The performance of the ASR apps on the Digits-in-Noise test was very limited compared to humans. Normal hearing listeners achieve on the DIN-test, monaurally using headphones, an SNR of −8.8 dB (23). CI recipients rated on the same criteria as normal hearing listeners, typically achieve DIN scores ranging from +3 to−6 dB. For instance, Kaandorp et al. (27) found an average SNR of −1.8 (±2.7) dB in a group of 18 adult unilateral CI recipients in free field test conditions. The ASR is at a disadvantage because in the DIN-test, contextual information is lacking and the priors for the ASR and human are not the same. When doing a digits-in-noise test, a human will only report digits.
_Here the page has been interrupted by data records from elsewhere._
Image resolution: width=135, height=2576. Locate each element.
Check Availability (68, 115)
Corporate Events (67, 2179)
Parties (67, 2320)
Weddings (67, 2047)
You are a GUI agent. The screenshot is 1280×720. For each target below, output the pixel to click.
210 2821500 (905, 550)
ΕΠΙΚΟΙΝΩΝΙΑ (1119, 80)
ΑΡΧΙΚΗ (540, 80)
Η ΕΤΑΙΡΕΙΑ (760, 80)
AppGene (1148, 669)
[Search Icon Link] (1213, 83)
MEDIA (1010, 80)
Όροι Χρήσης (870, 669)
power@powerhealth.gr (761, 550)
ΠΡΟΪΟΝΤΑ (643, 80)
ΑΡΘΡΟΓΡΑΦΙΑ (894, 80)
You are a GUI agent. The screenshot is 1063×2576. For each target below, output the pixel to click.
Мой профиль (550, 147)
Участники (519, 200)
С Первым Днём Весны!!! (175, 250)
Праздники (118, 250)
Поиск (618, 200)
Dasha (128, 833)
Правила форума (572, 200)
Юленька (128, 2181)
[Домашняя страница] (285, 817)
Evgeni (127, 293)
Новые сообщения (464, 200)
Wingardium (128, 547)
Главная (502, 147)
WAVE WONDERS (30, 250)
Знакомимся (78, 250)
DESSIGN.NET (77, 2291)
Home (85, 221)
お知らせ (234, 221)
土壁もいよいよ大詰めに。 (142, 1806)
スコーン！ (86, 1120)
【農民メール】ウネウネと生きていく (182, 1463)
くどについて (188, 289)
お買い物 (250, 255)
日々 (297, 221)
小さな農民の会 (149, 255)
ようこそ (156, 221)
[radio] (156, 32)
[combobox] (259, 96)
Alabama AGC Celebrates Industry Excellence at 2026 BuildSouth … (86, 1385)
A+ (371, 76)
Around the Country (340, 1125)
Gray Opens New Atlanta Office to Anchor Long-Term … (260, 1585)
For the ASR it is not a 10-class problem but a problem with several thousand alternatives. The apps tend to construct sentences rather than separate numbers. For conversations where it is important to catch a number, such as the price of an item, the DIN-test might be a useful measure.
The performance of ASR apps on sentences in noise (Plomp-test) was very limited and much poorer than in people with a moderate hearing loss (21). Normal hearing listeners have an SRT at an SNR of −8 to −10 dB (21), while the best ASR apps achieved +8 dB scores. Kaandorp et al. (27) found a mean SRT on Dutch Sentences in noise by scoring keywords of +2.1 dB for 24 hearing aid users (tested on their preferred ear) with moderate to severe hearing loss and +8.0 dB for 24 unilateral CI recipients. In CI-recipients, evaluation of speech-in-noise is often performed scoring keywords, instead of full sentences as used in the original procedure by Plomp and Mimpen (20, 21). In another study, Kaandorp et al. (30) found a significant difference of 1.0 dB in favor of a keyword scoring procedure compared to scoring full sentences. However, this 1.0 dB keyword effect does not account for the large difference between the app's performance and the performance of hearing aid users in noise. On the Plomp-test, which provides more linguistic information than the CNC- and DIN-test, the app's performance is far below that of the majority of hearing impaired listeners and similar to the range of outcomes in CI-recipients.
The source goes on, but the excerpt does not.